More than 370 people came to the city of Cologne to attend the European Zero Emission Bus Conference, or ZEB for short. The event, which took place from Nov. 27 through Nov. 28, 2018, was a follow-up to the initial conference in London in 2016 and gave attendees the opportunity to keep up with advancements in fuel cell bus technology and tout upcoming projects.
But the main question, like elsewhere, was where the buses will come from (see p. 32).

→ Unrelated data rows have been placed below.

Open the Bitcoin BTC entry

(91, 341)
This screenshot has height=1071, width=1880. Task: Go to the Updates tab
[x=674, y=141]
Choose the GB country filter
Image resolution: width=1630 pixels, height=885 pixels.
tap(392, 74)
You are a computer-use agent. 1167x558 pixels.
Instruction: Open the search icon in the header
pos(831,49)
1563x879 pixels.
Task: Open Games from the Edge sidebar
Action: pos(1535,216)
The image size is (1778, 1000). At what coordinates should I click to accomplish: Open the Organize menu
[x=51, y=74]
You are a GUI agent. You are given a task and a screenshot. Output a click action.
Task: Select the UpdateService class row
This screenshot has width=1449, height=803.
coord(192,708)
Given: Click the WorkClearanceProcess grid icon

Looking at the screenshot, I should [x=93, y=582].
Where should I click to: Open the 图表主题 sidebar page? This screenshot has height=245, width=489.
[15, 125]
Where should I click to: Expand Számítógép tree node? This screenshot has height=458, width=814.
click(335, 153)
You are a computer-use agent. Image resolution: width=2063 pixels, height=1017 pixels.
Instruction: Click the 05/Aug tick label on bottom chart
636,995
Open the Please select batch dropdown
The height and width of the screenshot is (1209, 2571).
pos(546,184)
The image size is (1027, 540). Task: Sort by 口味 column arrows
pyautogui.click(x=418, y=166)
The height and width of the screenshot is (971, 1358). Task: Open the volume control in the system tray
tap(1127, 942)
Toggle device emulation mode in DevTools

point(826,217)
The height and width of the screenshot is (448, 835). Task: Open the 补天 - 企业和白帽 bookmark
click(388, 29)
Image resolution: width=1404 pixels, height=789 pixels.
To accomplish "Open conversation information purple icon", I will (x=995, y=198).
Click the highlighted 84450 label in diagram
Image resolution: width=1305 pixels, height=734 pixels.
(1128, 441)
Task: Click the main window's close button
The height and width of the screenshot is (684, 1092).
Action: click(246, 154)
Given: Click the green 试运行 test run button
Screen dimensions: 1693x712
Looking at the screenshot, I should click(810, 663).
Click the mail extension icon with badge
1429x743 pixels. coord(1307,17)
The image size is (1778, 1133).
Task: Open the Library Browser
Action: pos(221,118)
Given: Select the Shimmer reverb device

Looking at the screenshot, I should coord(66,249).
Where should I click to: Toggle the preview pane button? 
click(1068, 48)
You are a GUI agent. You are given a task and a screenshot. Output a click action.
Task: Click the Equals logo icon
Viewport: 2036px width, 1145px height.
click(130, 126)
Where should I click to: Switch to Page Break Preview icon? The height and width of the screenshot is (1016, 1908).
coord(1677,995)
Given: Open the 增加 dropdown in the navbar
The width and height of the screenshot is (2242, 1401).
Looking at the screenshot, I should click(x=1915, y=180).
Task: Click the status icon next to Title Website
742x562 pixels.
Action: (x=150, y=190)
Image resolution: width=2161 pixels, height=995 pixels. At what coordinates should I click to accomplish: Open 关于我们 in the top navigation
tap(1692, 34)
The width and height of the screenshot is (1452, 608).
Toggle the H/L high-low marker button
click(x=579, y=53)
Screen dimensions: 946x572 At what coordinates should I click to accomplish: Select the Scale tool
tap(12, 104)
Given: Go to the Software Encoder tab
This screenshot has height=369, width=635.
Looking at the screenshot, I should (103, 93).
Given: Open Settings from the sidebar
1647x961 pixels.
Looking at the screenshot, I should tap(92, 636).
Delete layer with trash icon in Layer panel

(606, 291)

That Cologne was hosting the second ZEB was little surprising given the fact that electric vehicles have become a common sight along the Rhine river. At present, the city’s transportation company, Kölner Verkehrs-Betriebe, owns one of Germany’s largest fleet of electric buses and is planning to increase their numbers further. Its 2020 aim is to have 150 electric wheel loaders, forklift trucks and small and large street sweepers, as well as 50 or so buses, in operation. To do that, it will reportedly invest more than EUR 40 million.
What’s more, the transit company serving the region around Cologne, Regionalverkehr Köln, signed a deal with Van Hool last year to purchase 30 fuel cell buses. The agreement was hailed as the largest order for these kinds of vehicles in Europe, since transit and utility corporation Wuppertaler Stadtwerke had gotten involved as well, ordering another 10 buses. The A330 units, equipped with Ballard stacks, are slated for delivery this spring.
“The acquisition of an additional 30 fuel cell hybrid buses is a show of our unwavering commitment, and that of our partners, to zero-emission mass transit in our service area.”